Polls on social media serve as click bait, they can increase the reach of the audience, raise user engagement but they certainly are neither a legitimate sociological survey nor a source of serious news.

The director of the reputable Kyiv International Institute of Sociology Volodymyr Paniotto considers such online polls a threat to serious sociological research and such that can seriously mislead people. ”These polls say nothing, they don’t even represent the audience of the site that conducted them” Paniotto says.

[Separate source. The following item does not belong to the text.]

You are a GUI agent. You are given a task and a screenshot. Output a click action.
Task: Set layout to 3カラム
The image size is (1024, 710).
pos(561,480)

An online guidebook for journalists developed by Democratic Initiatives, another highly regarded Kyiv polling organization, journalists are advised to ask the following questions when writing about polls: How many people were interviewed? Who conducted the survey? Who does the interviewed population group represent? When was the survey conducted? What is a valid random sampling error?

Скриншот dif.org.ua

As for Ukraine and the USSR, claiming that life was better in the USSR is a favorite Russian propaganda narrative. That narrative also claims that without the Soviet Union Ukraine loses position and stature in the world. StopFake has debunked several of these narrative threads in the past, particularly those about the high level of prosperity in the constituent republics under Soviet rule and that during the USSR republics were provided for primarily at Russia’s expense.

Скриншот dif.org.ua

In December 2019 analysts from the peace-building think tank SeeD who studied Ukrainian society as part of the SCORE project (Social Cohesion and reconciliation) also studied the level of Soviet nostalgia in Ukraine. On a 10-point scale the average score for Ukraine was 5.5.

In December 2017 the Rating polling company asked Ukrainians if they regretted the collapse of the Soviet Union. 55% said they did not regret the collapse, 30% did regret it and 16% found it difficult to answer this question.